Every record here must be set down once more, precisely as it reads.

── Data shown

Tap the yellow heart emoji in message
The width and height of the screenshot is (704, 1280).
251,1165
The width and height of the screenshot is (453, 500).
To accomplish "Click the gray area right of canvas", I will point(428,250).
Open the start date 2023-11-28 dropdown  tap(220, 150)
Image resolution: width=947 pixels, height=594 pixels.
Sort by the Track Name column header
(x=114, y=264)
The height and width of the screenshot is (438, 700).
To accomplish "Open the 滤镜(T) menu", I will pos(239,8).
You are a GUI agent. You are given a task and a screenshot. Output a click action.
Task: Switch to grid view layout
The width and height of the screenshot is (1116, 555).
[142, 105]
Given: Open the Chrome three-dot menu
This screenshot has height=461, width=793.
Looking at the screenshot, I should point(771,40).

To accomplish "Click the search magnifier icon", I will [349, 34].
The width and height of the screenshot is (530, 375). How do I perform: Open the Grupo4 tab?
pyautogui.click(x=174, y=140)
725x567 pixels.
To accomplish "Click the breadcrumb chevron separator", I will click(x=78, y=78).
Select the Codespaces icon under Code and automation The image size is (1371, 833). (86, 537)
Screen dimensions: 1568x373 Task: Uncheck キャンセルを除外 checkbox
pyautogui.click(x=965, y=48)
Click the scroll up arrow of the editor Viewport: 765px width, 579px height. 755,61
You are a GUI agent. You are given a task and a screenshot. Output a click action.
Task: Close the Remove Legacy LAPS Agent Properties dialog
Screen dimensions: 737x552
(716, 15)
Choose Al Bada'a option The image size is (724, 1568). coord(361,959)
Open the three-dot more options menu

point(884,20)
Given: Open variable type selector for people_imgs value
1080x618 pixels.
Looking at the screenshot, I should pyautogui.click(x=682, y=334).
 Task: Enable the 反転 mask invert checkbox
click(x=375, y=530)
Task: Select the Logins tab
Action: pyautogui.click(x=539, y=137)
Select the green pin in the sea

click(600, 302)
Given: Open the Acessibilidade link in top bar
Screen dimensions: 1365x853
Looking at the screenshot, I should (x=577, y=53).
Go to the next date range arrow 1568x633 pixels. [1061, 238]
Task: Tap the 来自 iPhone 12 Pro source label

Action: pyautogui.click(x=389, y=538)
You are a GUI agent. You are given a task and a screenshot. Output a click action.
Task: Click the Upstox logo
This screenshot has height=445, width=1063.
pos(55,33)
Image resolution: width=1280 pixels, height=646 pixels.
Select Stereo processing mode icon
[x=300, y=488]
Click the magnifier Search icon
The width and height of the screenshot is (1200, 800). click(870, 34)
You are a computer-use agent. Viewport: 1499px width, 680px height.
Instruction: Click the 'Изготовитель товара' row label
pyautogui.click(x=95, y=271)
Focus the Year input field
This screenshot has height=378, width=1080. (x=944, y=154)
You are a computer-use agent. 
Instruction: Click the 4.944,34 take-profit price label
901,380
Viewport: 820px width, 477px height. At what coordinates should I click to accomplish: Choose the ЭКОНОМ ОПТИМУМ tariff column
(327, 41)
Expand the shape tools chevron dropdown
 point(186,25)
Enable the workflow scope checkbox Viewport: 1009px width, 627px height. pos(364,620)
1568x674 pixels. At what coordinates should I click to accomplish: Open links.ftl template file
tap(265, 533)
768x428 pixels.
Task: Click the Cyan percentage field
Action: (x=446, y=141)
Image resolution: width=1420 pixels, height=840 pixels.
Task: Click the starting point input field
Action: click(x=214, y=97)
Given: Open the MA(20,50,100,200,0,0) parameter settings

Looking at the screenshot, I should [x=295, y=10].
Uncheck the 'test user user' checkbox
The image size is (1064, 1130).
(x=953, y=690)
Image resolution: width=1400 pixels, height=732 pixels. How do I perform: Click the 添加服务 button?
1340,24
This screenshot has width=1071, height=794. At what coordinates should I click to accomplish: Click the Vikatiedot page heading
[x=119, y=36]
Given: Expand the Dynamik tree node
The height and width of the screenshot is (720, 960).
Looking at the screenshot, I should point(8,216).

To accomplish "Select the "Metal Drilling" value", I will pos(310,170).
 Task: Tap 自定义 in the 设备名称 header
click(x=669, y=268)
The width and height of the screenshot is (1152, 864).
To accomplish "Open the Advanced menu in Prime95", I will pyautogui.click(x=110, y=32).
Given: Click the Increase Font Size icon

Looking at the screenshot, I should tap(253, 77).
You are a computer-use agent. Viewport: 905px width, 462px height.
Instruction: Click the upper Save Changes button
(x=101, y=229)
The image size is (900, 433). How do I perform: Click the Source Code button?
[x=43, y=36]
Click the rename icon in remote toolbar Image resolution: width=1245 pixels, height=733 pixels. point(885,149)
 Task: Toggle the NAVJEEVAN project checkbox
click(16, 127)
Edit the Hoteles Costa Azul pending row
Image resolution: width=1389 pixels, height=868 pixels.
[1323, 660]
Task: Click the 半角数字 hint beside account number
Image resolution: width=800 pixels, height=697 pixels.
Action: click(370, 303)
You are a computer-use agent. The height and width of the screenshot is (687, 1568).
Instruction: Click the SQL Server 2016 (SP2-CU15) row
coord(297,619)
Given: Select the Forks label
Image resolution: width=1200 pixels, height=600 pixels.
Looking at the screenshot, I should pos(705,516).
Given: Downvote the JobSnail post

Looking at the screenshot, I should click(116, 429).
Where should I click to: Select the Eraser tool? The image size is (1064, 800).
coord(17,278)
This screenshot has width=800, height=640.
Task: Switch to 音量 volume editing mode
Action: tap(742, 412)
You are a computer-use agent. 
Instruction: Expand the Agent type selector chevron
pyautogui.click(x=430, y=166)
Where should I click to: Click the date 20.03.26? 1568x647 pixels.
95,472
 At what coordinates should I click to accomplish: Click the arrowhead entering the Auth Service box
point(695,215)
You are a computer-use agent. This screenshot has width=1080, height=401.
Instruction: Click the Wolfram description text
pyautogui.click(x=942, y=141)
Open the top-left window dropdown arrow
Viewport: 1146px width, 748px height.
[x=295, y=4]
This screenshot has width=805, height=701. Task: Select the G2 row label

────

__Response below__.
Tap the yellow heart emoji in message
The width and height of the screenshot is (704, 1280).
251,1165
The width and height of the screenshot is (453, 500).
To accomplish "Click the gray area right of canvas", I will point(428,250).
Open the start date 2023-11-28 dropdown  tap(220, 150)
Image resolution: width=947 pixels, height=594 pixels.
Sort by the Track Name column header
(x=114, y=264)
The height and width of the screenshot is (438, 700).
To accomplish "Open the 滤镜(T) menu", I will pos(239,8).
You are a GUI agent. You are given a task and a screenshot. Output a click action.
Task: Switch to grid view layout
The width and height of the screenshot is (1116, 555).
[142, 105]
Given: Open the Chrome three-dot menu
This screenshot has height=461, width=793.
Looking at the screenshot, I should point(771,40).

To accomplish "Click the search magnifier icon", I will [349, 34].
The width and height of the screenshot is (530, 375). How do I perform: Open the Grupo4 tab?
pyautogui.click(x=174, y=140)
725x567 pixels.
To accomplish "Click the breadcrumb chevron separator", I will click(x=78, y=78).
Select the Codespaces icon under Code and automation The image size is (1371, 833). (86, 537)
Screen dimensions: 1568x373 Task: Uncheck キャンセルを除外 checkbox
pyautogui.click(x=965, y=48)
Click the scroll up arrow of the editor Viewport: 765px width, 579px height. 755,61
You are a GUI agent. You are given a task and a screenshot. Output a click action.
Task: Close the Remove Legacy LAPS Agent Properties dialog
Screen dimensions: 737x552
(716, 15)
Choose Al Bada'a option The image size is (724, 1568). coord(361,959)
Open the three-dot more options menu

point(884,20)
Given: Open variable type selector for people_imgs value
1080x618 pixels.
Looking at the screenshot, I should pyautogui.click(x=682, y=334).
 Task: Enable the 反転 mask invert checkbox
click(x=375, y=530)
Task: Select the Logins tab
Action: pyautogui.click(x=539, y=137)
Select the green pin in the sea

click(600, 302)
Given: Open the Acessibilidade link in top bar
Screen dimensions: 1365x853
Looking at the screenshot, I should (x=577, y=53).
Go to the next date range arrow 1568x633 pixels. [1061, 238]
Task: Tap the 来自 iPhone 12 Pro source label

Action: pyautogui.click(x=389, y=538)
You are a GUI agent. You are given a task and a screenshot. Output a click action.
Task: Click the Upstox logo
This screenshot has height=445, width=1063.
pos(55,33)
Image resolution: width=1280 pixels, height=646 pixels.
Select Stereo processing mode icon
[x=300, y=488]
Click the magnifier Search icon
The width and height of the screenshot is (1200, 800). click(870, 34)
You are a computer-use agent. Viewport: 1499px width, 680px height.
Instruction: Click the 'Изготовитель товара' row label
pyautogui.click(x=95, y=271)
Focus the Year input field
This screenshot has height=378, width=1080. (x=944, y=154)
You are a computer-use agent. 
Instruction: Click the 4.944,34 take-profit price label
901,380
Viewport: 820px width, 477px height. At what coordinates should I click to accomplish: Choose the ЭКОНОМ ОПТИМУМ tariff column
(327, 41)
Expand the shape tools chevron dropdown
 point(186,25)
Enable the workflow scope checkbox Viewport: 1009px width, 627px height. pos(364,620)
1568x674 pixels. At what coordinates should I click to accomplish: Open links.ftl template file
tap(265, 533)
768x428 pixels.
Task: Click the Cyan percentage field
Action: (x=446, y=141)
Image resolution: width=1420 pixels, height=840 pixels.
Task: Click the starting point input field
Action: click(x=214, y=97)
Given: Open the MA(20,50,100,200,0,0) parameter settings

Looking at the screenshot, I should [x=295, y=10].
Uncheck the 'test user user' checkbox
The image size is (1064, 1130).
(x=953, y=690)
Image resolution: width=1400 pixels, height=732 pixels. How do I perform: Click the 添加服务 button?
1340,24
This screenshot has width=1071, height=794. At what coordinates should I click to accomplish: Click the Vikatiedot page heading
[x=119, y=36]
Given: Expand the Dynamik tree node
The height and width of the screenshot is (720, 960).
Looking at the screenshot, I should point(8,216).

To accomplish "Select the "Metal Drilling" value", I will pos(310,170).
 Task: Tap 自定义 in the 设备名称 header
click(x=669, y=268)
The width and height of the screenshot is (1152, 864).
To accomplish "Open the Advanced menu in Prime95", I will pyautogui.click(x=110, y=32).
Given: Click the Increase Font Size icon

Looking at the screenshot, I should tap(253, 77).
You are a computer-use agent. Viewport: 905px width, 462px height.
Instruction: Click the upper Save Changes button
(x=101, y=229)
The image size is (900, 433). How do I perform: Click the Source Code button?
[x=43, y=36]
Click the rename icon in remote toolbar Image resolution: width=1245 pixels, height=733 pixels. point(885,149)
 Task: Toggle the NAVJEEVAN project checkbox
click(16, 127)
Edit the Hoteles Costa Azul pending row
Image resolution: width=1389 pixels, height=868 pixels.
[1323, 660]
Task: Click the 半角数字 hint beside account number
Image resolution: width=800 pixels, height=697 pixels.
Action: click(370, 303)
You are a computer-use agent. The height and width of the screenshot is (687, 1568).
Instruction: Click the SQL Server 2016 (SP2-CU15) row
coord(297,619)
Given: Select the Forks label
Image resolution: width=1200 pixels, height=600 pixels.
Looking at the screenshot, I should pos(705,516).
Given: Downvote the JobSnail post

Looking at the screenshot, I should click(116, 429).
Where should I click to: Select the Eraser tool? The image size is (1064, 800).
coord(17,278)
This screenshot has width=800, height=640.
Task: Switch to 音量 volume editing mode
Action: tap(742, 412)
You are a computer-use agent. 
Instruction: Expand the Agent type selector chevron
pyautogui.click(x=430, y=166)
Where should I click to: Click the date 20.03.26? 1568x647 pixels.
95,472
 At what coordinates should I click to accomplish: Click the arrowhead entering the Auth Service box
point(695,215)
You are a computer-use agent. This screenshot has width=1080, height=401.
Instruction: Click the Wolfram description text
pyautogui.click(x=942, y=141)
Open the top-left window dropdown arrow
Viewport: 1146px width, 748px height.
[x=295, y=4]
This screenshot has width=805, height=701. Task: Select the G2 row label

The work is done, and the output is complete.